_Exercise prompt_. Locate the line containing "The image size is (1280, 947)." in the entries below, then retype it and every later line exactly, leaving out pictures.

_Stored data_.
◇ ◇ ◇ ◇ ◇

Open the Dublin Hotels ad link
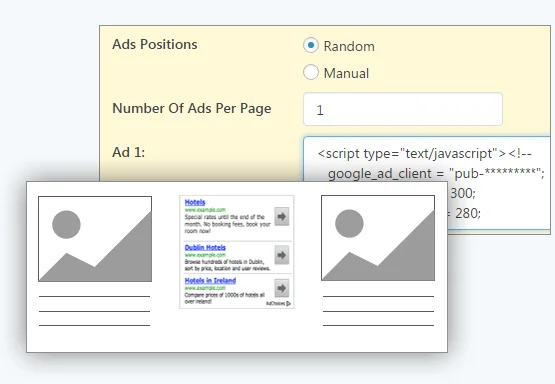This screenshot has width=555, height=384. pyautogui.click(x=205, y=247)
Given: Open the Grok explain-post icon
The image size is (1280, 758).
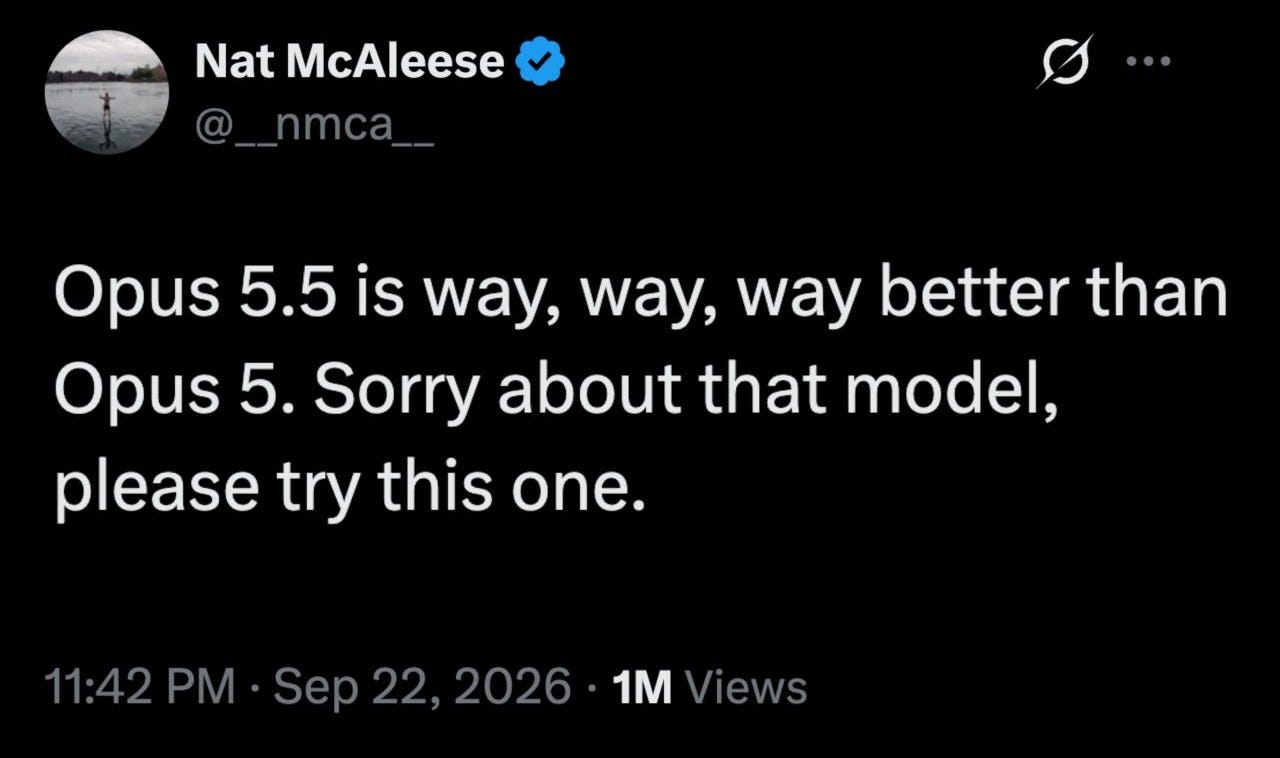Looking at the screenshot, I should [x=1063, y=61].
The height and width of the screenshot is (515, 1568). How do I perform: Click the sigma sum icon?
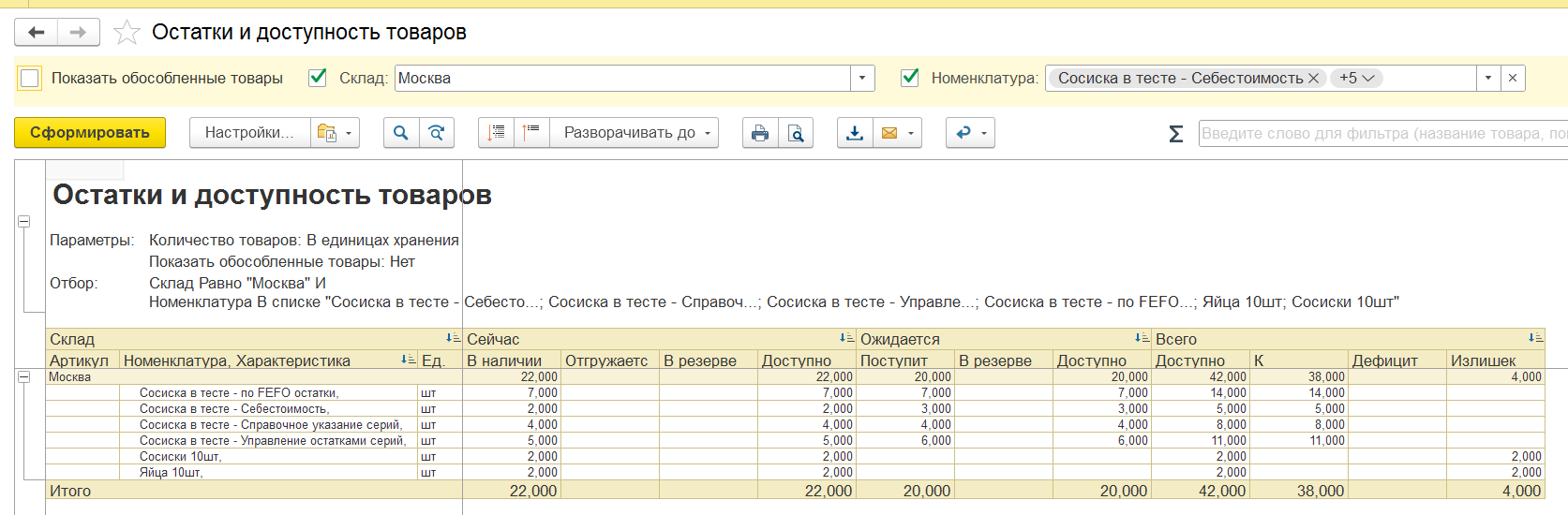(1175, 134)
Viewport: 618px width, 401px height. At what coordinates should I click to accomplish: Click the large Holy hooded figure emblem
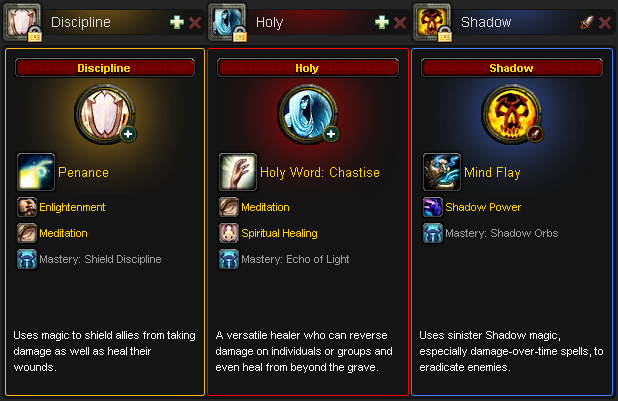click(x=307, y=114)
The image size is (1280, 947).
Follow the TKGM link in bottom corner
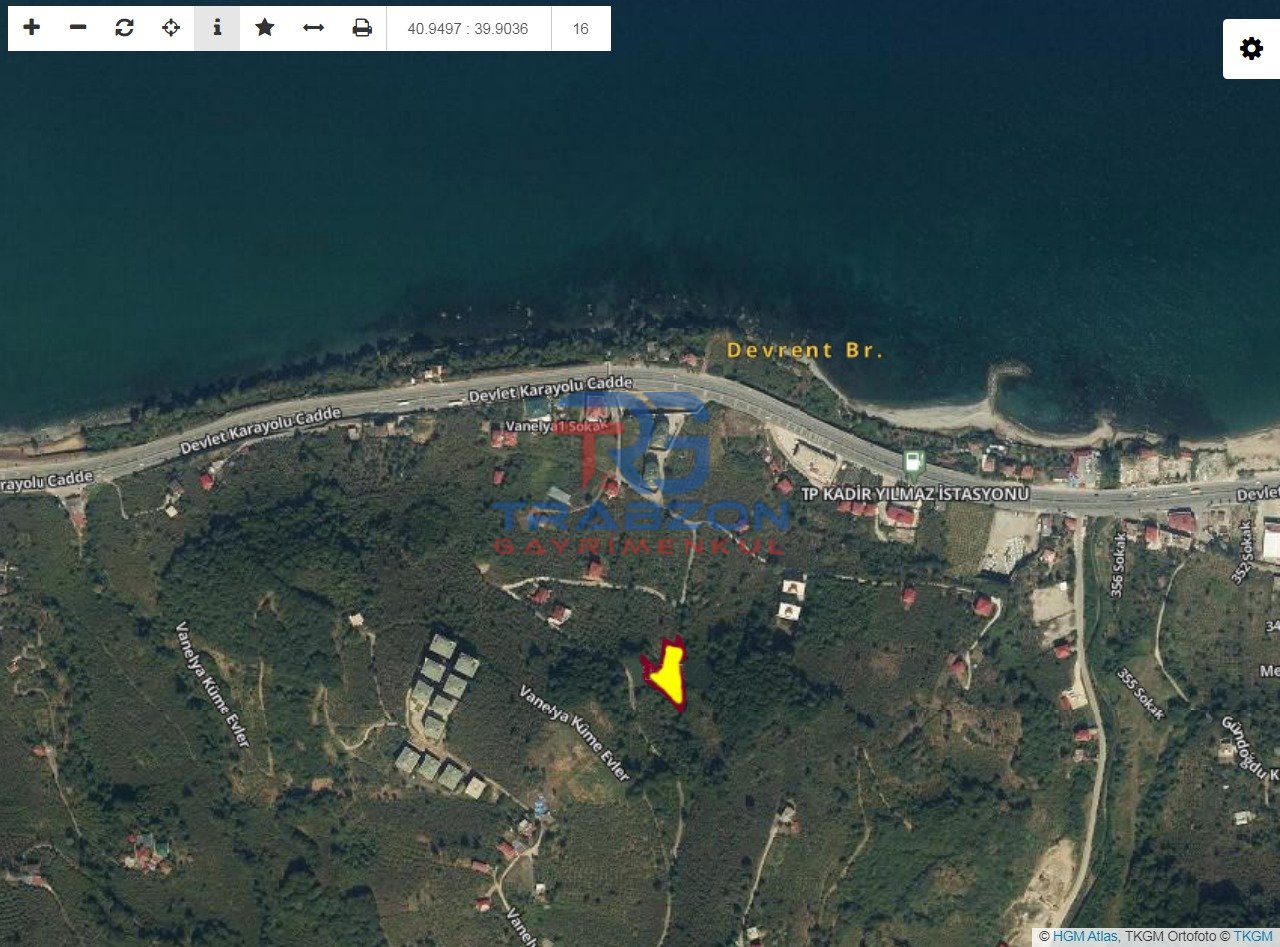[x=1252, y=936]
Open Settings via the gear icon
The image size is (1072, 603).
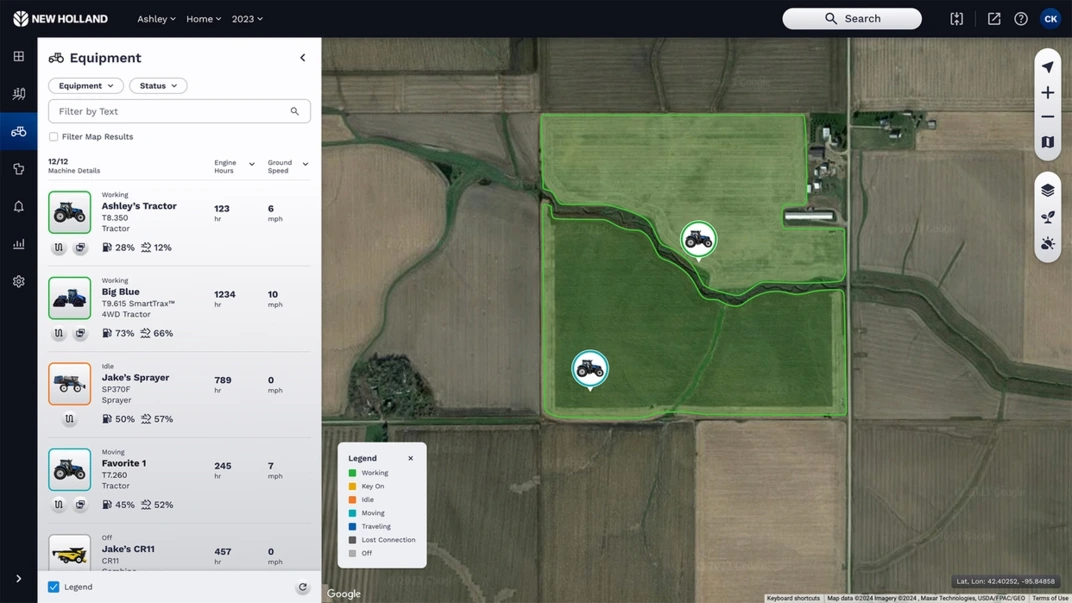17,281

◇ ◇ ◇ ◇ ◇

_Response below_.
The image size is (1280, 947).
Follow the TKGM link in bottom corner
[x=1252, y=936]
Open Settings via the gear icon
The image size is (1072, 603).
17,281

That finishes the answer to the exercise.